# TASK DIRECTIONS:
Copy, from the data below, each line that has the word "April".

# WORKING DATA:
***

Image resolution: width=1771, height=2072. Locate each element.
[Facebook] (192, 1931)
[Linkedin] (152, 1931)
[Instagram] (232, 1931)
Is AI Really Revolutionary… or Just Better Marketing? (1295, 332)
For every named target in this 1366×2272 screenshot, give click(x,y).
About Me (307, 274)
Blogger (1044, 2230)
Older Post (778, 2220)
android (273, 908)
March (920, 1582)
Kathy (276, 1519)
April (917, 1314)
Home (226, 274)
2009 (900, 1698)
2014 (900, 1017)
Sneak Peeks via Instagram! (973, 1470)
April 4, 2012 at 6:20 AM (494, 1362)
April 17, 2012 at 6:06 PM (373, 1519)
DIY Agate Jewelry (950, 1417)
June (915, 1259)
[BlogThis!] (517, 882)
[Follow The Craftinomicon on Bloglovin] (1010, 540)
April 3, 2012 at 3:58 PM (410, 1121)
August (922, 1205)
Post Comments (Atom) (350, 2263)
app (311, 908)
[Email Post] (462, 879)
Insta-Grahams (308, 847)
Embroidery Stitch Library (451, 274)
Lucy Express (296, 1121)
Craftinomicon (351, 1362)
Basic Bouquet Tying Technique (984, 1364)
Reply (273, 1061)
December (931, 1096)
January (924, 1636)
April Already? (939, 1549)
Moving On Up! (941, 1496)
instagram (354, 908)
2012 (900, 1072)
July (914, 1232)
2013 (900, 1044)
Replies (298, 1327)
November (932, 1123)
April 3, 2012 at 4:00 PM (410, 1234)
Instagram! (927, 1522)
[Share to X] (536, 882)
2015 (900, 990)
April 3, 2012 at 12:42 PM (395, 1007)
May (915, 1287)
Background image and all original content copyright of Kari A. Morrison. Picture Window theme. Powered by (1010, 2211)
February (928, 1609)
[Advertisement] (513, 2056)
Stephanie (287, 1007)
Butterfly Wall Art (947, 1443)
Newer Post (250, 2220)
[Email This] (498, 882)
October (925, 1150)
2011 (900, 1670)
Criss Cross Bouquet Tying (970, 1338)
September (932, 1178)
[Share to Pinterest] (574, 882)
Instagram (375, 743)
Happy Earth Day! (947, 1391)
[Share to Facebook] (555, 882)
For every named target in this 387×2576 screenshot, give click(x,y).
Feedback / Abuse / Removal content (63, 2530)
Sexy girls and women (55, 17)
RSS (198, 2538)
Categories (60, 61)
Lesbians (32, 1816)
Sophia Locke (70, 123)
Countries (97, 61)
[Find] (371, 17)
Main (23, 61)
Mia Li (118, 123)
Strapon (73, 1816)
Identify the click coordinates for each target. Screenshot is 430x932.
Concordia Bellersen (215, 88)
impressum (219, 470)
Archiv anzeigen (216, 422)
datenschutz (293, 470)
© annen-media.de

***

# REPLY TO THE EXERCISE:
April (917, 1314)
April 4, 2012 at 6:20 AM (494, 1362)
April 17, 2012 at 6:06 PM (373, 1519)
April 3, 2012 at 3:58 PM (410, 1121)
April Already? (939, 1549)
April 3, 2012 at 4:00 PM (410, 1234)
April 3, 2012 at 12:42 PM (395, 1007)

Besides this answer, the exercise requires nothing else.